Le problème remarqué à Cattenom, d’ailleurs signalé très tardivement à l’Autorité de Sûreté Nucléaire (ASN), a été classé au niveau 2 de l’échelle INES. Le Réseau "Sortir du nucléaire" avait porté plainte, menant à l’ouverture d’une enquête par le Parquet de Thionville [2].
Une anomalie similaire détectée sur 8 réacteurs :
Le Réseau "Sortir du nucléaire" a reçu récemment de source anonyme des documents d’EDF et de l’IRSN, accompagnés d’une note explicative, qui font état de problèmes similaires à ceux de Cattenom sur d’autres réacteurs nucléaires français. Ainsi, sur les 8 réacteurs de Flamanville (Manche), Paluel (Seine-Maritime) et Saint-Alban (Isère), les fameux "casse-siphons" sont d’un diamètre insuffisant pour permettre le bon fonctionnement du dispositif et prévenir efficacement la vidange des piscines [3].
De plus, sur les piscines de ces huit réacteurs, une partie des tuyauteries du circuit de réfrigération et de filtration des eaux n’est pas dimensionnée pour résister aux séismes [4] ! En conséquence, en cas de séisme, la conjugaison de ces deux anomalies pourrait aboutir en une heure environ à un début de découvrement des combustibles entreposés dans les piscines [5]. Si ceux-ci entraient en fusion, toute intervention sur le site pourrait devenir impossible du fait du haut niveau de radiation.
Des risques pris à la légère :
Ce scénario catastrophe ne peut être balayé, la centrale de Saint-Alban étant située dans la vallée du Rhône, une zone de sismicité "modérée".
Il est frappant que le risque ne soit identifié que vingt-cinq ans après la construction des réacteurs concernés ; cette anomalie s’ajoute donc à la longue liste de toutes celles qu’EDF "découvre" tous les ans, invalidant largement l’idée d’une sûreté sous contrôle.
Il est déplorable que l’ASN, informée depuis trois mois de ces graves anomalies, n’ait à ce jour publié aucun avis d’incident à ce sujet.

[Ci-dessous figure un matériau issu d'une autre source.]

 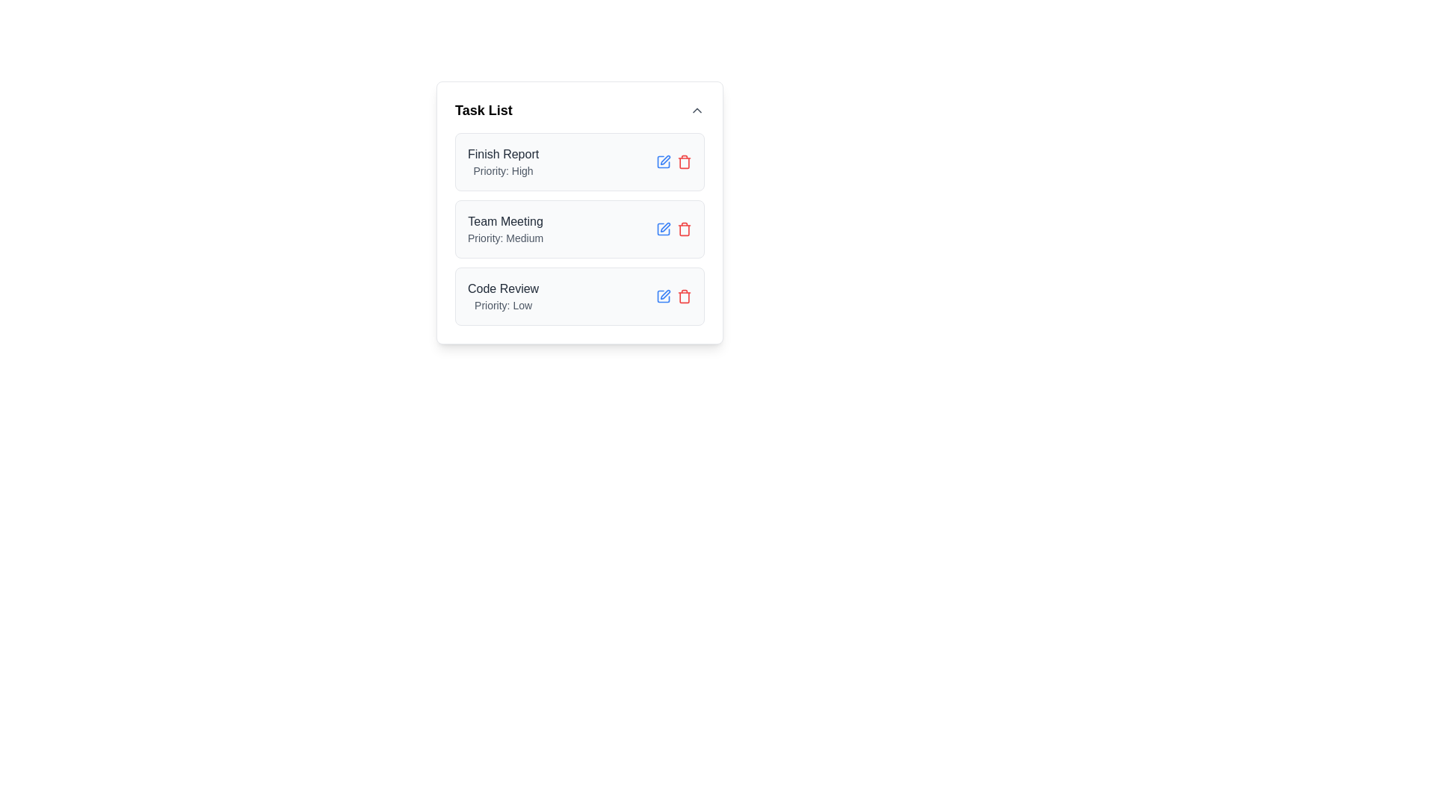 What do you see at coordinates (505, 222) in the screenshot?
I see `the text label displaying 'Team Meeting', located between 'Finish Report' and 'Code Review' in the task list` at bounding box center [505, 222].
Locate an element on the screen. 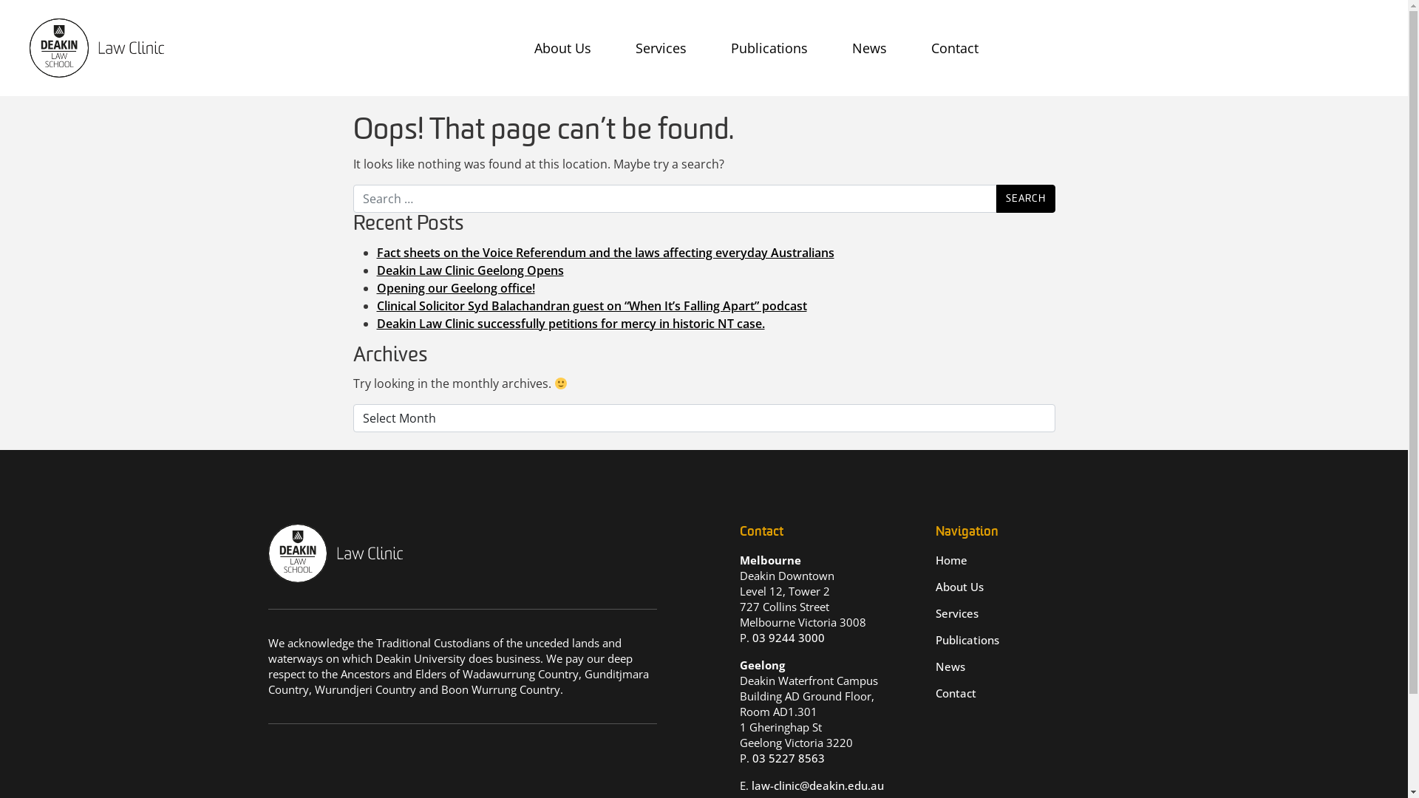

Enfin, les centrales concernées étaient censées avoir passé avec succès l’épreuve des "évaluations complémentaires de sûreté", qui devaient étudier entre autres leur vulnérabilité au séisme. Les anomalies récemment découvertes confirment une nouvelle fois qu’il ne s’agissait que d’un exercice de communication.